Extracted records
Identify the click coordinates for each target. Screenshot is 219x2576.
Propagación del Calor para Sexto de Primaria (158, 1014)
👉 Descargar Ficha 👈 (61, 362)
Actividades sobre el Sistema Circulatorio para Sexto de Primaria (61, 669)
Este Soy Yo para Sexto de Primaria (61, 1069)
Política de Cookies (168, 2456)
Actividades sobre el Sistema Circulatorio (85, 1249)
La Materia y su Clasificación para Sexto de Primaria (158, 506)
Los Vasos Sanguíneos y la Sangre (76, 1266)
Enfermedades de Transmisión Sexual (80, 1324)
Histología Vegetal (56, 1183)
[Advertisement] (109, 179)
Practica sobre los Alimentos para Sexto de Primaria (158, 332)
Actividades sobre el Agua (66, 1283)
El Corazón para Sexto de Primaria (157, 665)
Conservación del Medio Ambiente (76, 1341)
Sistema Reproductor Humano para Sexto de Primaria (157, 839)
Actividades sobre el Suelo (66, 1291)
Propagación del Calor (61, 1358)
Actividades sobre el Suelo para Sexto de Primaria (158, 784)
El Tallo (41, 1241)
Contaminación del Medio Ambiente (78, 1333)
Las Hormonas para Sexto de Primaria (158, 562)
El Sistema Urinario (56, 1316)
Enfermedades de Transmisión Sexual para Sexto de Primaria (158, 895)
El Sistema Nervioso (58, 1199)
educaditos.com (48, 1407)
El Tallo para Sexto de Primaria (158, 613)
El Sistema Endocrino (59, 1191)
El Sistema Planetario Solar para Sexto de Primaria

Aim of the task
Which lines run from the one holding "La Materia y" through the one holding "Enfermedades de Transmisión Sexual para" in the records above? Repeat them exactly, both included, and nothing more.

Exercise solution
La Materia y su Clasificación para Sexto de Primaria (158, 506)
Los Vasos Sanguíneos y la Sangre (76, 1266)
Enfermedades de Transmisión Sexual (80, 1324)
Histología Vegetal (56, 1183)
[Advertisement] (109, 179)
Practica sobre los Alimentos para Sexto de Primaria (158, 332)
Actividades sobre el Agua (66, 1283)
El Corazón para Sexto de Primaria (157, 665)
Conservación del Medio Ambiente (76, 1341)
Sistema Reproductor Humano para Sexto de Primaria (157, 839)
Actividades sobre el Suelo (66, 1291)
Propagación del Calor (61, 1358)
Actividades sobre el Suelo para Sexto de Primaria (158, 784)
El Tallo (41, 1241)
Contaminación del Medio Ambiente (78, 1333)
Las Hormonas para Sexto de Primaria (158, 562)
El Sistema Urinario (56, 1316)
Enfermedades de Transmisión Sexual para Sexto de Primaria (158, 895)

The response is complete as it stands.